(Dataset entries)
□ □ □ □
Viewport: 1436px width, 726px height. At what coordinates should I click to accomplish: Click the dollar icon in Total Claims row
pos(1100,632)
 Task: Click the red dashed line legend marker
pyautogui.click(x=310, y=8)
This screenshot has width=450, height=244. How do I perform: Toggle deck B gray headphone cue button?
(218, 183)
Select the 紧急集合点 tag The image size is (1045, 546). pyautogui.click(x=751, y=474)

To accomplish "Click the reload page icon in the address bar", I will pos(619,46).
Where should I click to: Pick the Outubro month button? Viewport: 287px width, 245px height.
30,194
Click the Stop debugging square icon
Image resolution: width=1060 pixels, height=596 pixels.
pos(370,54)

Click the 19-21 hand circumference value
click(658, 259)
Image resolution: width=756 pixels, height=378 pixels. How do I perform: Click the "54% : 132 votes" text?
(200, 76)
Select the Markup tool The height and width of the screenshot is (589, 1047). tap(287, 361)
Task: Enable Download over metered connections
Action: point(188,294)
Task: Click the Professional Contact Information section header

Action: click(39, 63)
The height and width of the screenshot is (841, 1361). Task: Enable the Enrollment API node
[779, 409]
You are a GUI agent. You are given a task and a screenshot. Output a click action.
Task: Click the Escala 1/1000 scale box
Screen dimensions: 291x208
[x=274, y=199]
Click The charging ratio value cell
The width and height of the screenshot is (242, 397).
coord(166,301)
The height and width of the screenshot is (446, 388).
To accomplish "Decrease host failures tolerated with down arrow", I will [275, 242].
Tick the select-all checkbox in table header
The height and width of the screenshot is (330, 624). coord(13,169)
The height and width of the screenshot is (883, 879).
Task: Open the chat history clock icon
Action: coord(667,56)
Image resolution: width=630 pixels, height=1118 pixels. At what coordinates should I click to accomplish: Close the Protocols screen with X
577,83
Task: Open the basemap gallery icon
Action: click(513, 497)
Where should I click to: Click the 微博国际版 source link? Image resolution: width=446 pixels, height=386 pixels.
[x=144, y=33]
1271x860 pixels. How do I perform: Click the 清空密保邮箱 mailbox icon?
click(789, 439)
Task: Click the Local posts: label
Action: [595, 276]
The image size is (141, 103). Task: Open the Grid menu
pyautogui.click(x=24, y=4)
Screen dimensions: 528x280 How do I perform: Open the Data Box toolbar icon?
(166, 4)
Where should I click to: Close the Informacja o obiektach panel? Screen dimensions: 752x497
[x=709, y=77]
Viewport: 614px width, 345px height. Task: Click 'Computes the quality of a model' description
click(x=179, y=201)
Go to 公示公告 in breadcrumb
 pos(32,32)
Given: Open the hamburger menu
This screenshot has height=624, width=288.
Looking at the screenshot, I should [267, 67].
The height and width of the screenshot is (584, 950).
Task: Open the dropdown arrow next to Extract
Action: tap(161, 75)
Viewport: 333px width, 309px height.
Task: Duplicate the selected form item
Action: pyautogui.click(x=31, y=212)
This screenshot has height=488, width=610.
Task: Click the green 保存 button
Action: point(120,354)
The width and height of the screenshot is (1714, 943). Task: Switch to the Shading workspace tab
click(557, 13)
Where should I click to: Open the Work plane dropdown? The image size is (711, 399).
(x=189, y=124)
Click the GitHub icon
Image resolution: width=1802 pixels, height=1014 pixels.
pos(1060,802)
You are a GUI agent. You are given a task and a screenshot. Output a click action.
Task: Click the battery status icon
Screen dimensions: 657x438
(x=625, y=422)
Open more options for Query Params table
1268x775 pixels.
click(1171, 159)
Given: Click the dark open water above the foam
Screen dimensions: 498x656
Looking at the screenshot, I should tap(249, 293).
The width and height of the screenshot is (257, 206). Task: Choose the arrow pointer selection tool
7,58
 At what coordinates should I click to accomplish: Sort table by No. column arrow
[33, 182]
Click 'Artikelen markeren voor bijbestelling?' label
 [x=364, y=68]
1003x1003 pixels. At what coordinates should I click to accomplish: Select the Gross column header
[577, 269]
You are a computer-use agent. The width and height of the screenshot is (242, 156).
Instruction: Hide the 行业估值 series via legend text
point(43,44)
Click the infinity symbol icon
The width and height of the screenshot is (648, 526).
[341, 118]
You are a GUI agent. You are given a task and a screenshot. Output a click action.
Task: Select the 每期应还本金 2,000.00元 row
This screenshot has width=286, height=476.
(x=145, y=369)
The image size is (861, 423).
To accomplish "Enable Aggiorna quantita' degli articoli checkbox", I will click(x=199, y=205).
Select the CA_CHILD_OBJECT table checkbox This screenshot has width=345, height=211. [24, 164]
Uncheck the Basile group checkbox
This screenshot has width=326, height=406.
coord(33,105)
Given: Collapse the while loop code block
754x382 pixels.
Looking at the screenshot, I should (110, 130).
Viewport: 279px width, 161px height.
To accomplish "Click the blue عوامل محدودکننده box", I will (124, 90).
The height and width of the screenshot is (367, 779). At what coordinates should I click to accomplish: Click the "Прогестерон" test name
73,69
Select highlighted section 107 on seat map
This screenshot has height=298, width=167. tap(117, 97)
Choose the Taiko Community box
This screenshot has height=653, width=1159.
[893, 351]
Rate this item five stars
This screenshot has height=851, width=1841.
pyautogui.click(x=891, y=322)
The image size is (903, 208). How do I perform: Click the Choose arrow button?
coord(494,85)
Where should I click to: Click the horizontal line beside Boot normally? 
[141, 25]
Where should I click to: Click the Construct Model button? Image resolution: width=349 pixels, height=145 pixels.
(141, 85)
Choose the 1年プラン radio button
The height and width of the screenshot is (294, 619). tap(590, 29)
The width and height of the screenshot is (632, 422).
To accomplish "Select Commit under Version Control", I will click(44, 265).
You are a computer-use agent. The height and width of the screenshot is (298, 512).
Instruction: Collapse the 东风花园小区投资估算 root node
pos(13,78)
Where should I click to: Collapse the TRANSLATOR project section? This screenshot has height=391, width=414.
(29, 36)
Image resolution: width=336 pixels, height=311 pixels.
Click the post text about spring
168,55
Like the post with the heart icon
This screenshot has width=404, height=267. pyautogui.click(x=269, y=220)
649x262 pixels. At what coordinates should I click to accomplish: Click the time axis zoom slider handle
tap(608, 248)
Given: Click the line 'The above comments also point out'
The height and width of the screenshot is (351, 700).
□ □ □ □
Work order: Go through the data above and copy each line in which "will" appears.

Output of the exercise:
To accomplish "Click the reload page icon in the address bar", I will pos(619,46).
To accomplish "Decrease host failures tolerated with down arrow", I will [275, 242].
To accomplish "Enable Aggiorna quantita' degli articoli checkbox", I will click(x=199, y=205).
To accomplish "Click the blue عوامل محدودکننده box", I will (124, 90).
To accomplish "Select Commit under Version Control", I will click(44, 265).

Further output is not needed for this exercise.